» Task
Only some lines are wanted. Transcribe, exactly, the lines below from the line with "Open Practice Scheduled Reports tab" up to and including the line with "1270x736 pixels.".

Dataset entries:
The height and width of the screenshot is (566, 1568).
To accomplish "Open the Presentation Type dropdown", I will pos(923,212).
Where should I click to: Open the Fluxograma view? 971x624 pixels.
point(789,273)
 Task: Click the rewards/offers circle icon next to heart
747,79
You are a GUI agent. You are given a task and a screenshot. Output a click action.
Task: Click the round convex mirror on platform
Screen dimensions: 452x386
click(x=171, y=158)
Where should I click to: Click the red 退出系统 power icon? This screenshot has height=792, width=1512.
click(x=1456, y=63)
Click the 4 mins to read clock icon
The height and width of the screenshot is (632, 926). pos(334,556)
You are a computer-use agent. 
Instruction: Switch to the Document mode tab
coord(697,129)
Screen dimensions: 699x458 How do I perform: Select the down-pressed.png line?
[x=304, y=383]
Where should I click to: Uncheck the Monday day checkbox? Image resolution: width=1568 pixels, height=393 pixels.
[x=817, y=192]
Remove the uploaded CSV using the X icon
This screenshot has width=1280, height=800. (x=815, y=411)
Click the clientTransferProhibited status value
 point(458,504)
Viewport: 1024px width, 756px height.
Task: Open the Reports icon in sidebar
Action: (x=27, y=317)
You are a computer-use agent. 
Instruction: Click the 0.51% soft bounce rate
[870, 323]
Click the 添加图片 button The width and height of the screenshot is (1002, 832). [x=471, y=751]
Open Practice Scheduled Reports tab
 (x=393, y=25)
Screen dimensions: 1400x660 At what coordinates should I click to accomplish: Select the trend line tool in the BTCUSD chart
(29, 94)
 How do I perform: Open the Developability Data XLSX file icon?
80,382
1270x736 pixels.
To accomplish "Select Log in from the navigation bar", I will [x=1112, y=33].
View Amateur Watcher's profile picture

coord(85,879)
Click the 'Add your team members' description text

» Solution to this problem
Open Practice Scheduled Reports tab
 (x=393, y=25)
Screen dimensions: 1400x660 At what coordinates should I click to accomplish: Select the trend line tool in the BTCUSD chart
(29, 94)
 How do I perform: Open the Developability Data XLSX file icon?
80,382
1270x736 pixels.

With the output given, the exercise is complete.